Passage cité>
•••••

Ailleurs la végétation est magnifique ; les palmiers forment des bois touffus abritant de leur ombre des champs ensemencés ; un arbre d'une essence particulière apparaît, dont le tronc se bifurque en deux branches à peu de distance du sol, et dont les feuilles se déployant en éventails, forment de véritables glaives. C'est le palmier-doum. On commence à le rencontrer en amont de Siout et il est bien particulier à l'Égypte.
Tout le long des rives se fait entendre le grincement continu des chadoufs ; c'est comme l'éternelle plainte du fellah dont la vie est vouée à arroser cette terre sur laquelle ne tombe jamais la pluie du ciel. Il est l'esclave du fleuve. Par couples de deux, on les voit debout dans l'étroite brèche dont la rive est creusée, à un mètre au-dessus de son niveau. D'un effort régulier et mécanique ils abaissent vers l'eau un sac de cuir suspendu à une longue poutrelle perpendiculaire à une autre sur laquelle elle bascule. Le sac touche le fleuve, s'y remplit d'eau ; un contrepoids formé d'une lourde pierre, le fait remonter, l'attirant à hauteur de la berge, où il se déverse dans un petit canal qui porte cette eau à la plaine. (...)

•••••

Entrées extraites>
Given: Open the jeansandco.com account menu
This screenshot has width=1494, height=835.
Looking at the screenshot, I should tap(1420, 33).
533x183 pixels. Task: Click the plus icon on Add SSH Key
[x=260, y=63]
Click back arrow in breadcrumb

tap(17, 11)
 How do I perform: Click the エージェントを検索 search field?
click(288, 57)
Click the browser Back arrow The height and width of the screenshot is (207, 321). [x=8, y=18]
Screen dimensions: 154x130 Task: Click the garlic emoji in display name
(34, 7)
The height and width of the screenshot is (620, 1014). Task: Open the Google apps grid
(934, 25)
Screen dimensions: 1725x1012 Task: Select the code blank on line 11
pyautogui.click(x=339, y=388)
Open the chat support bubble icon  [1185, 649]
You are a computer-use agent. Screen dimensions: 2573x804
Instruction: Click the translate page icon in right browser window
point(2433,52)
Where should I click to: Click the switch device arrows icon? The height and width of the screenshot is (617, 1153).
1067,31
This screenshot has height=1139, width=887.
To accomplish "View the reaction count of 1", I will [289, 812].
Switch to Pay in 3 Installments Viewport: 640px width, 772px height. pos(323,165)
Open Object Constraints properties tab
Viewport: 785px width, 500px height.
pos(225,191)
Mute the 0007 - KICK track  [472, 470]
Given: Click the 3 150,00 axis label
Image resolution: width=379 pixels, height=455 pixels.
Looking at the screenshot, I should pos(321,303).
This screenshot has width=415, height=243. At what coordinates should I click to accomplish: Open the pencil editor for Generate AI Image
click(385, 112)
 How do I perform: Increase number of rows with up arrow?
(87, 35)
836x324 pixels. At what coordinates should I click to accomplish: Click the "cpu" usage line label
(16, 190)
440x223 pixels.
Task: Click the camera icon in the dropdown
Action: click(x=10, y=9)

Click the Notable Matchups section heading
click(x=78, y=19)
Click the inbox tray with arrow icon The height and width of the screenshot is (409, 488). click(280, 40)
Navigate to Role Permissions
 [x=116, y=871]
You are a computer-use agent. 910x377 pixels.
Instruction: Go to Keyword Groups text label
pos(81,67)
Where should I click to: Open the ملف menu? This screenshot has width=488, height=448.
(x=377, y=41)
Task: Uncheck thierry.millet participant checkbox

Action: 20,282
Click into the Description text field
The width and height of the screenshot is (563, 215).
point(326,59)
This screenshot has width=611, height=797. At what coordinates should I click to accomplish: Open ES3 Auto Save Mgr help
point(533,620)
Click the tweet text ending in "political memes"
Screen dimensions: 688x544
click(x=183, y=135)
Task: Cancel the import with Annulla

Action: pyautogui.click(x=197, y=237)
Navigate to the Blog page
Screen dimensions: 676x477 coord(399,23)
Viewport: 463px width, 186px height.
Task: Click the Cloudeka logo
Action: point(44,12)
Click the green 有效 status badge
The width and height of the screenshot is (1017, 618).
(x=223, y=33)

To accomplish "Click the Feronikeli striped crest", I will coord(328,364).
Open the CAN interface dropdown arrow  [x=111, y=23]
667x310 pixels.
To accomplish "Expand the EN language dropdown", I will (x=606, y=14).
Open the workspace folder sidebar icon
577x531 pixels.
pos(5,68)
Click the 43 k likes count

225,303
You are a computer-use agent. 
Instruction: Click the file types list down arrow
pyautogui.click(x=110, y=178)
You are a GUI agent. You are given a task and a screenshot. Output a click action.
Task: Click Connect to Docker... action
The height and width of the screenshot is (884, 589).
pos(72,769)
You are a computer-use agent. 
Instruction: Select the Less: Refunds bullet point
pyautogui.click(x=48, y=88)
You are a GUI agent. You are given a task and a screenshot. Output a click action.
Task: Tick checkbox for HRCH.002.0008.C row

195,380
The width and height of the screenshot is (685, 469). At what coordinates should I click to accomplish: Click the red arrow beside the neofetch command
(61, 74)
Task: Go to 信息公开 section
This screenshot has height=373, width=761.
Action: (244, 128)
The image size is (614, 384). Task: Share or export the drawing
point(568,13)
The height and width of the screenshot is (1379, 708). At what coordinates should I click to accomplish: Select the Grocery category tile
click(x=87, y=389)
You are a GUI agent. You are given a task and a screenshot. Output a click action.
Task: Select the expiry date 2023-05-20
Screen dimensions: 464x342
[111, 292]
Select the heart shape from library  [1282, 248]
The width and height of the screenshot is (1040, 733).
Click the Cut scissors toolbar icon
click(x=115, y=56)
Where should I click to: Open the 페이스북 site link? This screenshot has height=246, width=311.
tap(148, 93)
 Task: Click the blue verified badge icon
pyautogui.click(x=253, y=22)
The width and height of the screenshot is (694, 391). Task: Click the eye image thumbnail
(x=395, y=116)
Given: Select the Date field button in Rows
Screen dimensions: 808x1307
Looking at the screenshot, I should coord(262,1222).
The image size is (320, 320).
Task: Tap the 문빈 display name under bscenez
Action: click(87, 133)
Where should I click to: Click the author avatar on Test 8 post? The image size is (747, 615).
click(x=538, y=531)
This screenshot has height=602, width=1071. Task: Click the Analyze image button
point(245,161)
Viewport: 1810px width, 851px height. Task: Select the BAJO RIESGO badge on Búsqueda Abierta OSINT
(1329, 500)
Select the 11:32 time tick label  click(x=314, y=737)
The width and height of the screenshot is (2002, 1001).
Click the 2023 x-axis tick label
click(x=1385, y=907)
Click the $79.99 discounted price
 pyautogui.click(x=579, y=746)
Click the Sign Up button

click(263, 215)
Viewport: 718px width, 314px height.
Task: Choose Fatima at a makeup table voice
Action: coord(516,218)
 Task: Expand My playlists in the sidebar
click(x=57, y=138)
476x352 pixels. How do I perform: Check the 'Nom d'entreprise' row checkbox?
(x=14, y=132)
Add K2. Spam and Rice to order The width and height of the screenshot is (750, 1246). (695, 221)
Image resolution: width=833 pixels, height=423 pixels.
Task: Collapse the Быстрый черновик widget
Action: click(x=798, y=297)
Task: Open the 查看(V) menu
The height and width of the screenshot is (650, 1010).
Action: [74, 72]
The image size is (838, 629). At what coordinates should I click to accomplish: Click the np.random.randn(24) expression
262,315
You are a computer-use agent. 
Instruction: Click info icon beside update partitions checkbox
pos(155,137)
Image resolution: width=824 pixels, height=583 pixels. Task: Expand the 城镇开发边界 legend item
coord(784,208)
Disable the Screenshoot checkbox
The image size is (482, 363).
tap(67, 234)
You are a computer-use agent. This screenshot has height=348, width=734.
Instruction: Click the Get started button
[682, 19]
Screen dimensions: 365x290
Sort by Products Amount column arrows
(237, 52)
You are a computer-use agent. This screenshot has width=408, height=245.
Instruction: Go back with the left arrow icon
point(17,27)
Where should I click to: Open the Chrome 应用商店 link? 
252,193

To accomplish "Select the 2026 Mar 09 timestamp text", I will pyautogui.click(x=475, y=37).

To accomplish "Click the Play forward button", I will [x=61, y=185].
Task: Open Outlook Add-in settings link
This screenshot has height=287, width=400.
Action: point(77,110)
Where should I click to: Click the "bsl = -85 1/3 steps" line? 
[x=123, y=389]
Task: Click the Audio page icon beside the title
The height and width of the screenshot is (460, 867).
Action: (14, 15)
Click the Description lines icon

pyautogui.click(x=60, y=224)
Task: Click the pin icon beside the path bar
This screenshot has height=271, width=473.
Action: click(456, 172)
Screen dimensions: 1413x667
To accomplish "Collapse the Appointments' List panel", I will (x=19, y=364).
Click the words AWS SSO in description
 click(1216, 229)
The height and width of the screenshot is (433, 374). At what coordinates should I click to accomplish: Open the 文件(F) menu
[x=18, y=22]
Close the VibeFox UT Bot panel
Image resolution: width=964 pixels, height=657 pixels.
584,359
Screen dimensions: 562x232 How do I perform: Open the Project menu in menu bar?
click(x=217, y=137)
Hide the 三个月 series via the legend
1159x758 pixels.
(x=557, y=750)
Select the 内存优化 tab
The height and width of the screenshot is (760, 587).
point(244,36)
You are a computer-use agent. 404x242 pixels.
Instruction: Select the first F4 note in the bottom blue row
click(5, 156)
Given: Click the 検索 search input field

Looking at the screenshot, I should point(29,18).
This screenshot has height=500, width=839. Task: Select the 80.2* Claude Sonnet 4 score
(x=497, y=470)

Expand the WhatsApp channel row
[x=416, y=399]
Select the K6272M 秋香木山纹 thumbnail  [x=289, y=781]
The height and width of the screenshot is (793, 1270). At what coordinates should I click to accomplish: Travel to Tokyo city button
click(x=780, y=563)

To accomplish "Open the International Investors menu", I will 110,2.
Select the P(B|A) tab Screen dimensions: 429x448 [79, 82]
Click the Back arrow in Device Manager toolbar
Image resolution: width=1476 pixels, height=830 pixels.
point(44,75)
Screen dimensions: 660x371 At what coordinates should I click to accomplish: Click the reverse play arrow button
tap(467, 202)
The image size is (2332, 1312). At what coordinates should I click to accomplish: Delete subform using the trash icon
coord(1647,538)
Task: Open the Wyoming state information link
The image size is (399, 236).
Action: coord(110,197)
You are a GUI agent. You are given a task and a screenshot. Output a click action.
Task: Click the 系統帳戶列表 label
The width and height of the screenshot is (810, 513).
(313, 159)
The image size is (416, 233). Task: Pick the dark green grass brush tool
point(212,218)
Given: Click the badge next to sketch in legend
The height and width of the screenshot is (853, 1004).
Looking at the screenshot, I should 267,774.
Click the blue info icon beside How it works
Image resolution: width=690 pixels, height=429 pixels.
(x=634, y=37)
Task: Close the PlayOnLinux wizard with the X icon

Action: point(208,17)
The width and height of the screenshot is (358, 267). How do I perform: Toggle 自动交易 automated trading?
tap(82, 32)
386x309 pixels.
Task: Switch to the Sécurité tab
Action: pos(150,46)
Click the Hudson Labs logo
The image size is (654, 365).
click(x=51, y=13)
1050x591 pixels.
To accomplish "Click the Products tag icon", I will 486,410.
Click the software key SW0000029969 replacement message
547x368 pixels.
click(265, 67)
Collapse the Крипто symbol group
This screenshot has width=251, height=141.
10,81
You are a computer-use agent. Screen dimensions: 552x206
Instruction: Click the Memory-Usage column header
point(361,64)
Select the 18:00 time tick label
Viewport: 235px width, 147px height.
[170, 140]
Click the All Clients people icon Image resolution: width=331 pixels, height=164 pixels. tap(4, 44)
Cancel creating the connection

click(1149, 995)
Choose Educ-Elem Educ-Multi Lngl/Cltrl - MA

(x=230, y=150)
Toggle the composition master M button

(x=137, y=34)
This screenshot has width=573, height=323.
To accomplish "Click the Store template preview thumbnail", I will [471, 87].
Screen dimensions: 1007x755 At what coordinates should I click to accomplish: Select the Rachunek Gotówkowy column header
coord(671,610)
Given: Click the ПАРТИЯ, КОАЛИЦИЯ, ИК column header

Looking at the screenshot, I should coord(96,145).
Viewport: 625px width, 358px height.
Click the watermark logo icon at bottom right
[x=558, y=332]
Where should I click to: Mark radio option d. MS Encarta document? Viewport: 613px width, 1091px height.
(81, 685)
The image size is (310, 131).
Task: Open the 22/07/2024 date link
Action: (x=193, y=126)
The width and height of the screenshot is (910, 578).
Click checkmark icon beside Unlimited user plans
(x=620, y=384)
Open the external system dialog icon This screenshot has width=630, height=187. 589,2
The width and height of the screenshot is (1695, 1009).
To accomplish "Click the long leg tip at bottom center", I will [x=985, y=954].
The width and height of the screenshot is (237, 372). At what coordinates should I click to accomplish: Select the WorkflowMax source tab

•••••

Consigne> Les affirmations ci-dessous concordent-elles avec le passage cité ? Pour chacune, répondez par oui ou par non et reproduisez fidèlement les mots du passage qui en décident. 1. On commence à rencontrer le palmier-doum en amont de Siout. 2. Le sac de cuir remonte grâce à un contrepoids fait d'une lourde pierre. 3. La pluie tombe régulièrement sur la terre arrosée par le fellah. Appuyez-vous seulement sur le passage cité.

Réponse>
1. Oui : « On commence à le rencontrer en amont de Siout ».
2. Oui : « un contrepoids formé d'une lourde pierre, le fait remonter ».
3. Non : « cette terre sur laquelle ne tombe jamais la pluie du ciel ».